Oh that's just great. Just go ahead and add Teahupo'o to the list of things that gives me nightmares.

I shed a tear for every one of those poor fools falling off their boards after valiantly trying to gain enough speed to get out of that meat grinder. That pearl was in the first video was especially painful to watch.
posted by Llama-Lime at 11:49 PM on January 15, 2012


I wasn't able to find any info on the music on the main link or on the Chris Bryan's site - does anyone know who did the soundtrack?
posted by victory_laser at 12:14 AM on January 16, 2012


Waking up to scary-ass surf porn first thing on a Monday morning? I like it!
posted by iamkimiam at 12:15 AM on January 16, 2012 [1 favorite]


I don't mean to sound like an asshole but the picture should be a lot clearer than it is. Looks like its been compressed to shit.
posted by phaedon at 12:17 AM on January 16, 2012


There can only be one.
posted by charlie don't surf at 12:17 AM on January 16, 2012


victory_laser: It's M83
posted by aubilenon at 12:17 AM on January 16, 2012 [2 favorites]


Vaya con dios, brah!
posted by metaxa at 12:26 AM on January 16, 2012


When I was in Hawaii in 2010, I spent a fair amount of time paddling about in chest deep water like a particularly cautious Victorian maiden.

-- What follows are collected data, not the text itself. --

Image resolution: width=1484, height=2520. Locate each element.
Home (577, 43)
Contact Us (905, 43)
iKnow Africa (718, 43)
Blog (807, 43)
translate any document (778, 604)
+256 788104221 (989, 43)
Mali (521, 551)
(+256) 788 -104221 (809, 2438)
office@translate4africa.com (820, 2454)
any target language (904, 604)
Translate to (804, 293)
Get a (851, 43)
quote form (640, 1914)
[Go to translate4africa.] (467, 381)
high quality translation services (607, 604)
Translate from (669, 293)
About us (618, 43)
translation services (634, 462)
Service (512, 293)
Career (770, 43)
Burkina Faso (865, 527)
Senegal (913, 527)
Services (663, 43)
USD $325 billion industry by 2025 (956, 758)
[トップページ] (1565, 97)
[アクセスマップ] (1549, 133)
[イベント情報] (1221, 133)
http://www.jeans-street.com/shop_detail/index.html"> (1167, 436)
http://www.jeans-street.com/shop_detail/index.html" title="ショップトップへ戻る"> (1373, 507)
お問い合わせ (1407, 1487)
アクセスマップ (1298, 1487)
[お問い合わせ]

I got pulled under a couple of times, and while unpleasant, I was still happy to continue happily paddling, after moving to a bit closer to the shore.

On our next to last day there, I got pulled under for real. I panicked and struggled, but that only seemed to make me spin around underwater more. Then had a moment of clarity. I had to stop fighting and figure that either buoyancy would allow me to surface, or I'd drown, but there was very little I could do to change the outcome. It was as close to pissing myself with fear as I've ever been. Eventually I surfaced and was thrown to the beach, gasping and scraping my knee against the sand. I didn't paddle anymore that day.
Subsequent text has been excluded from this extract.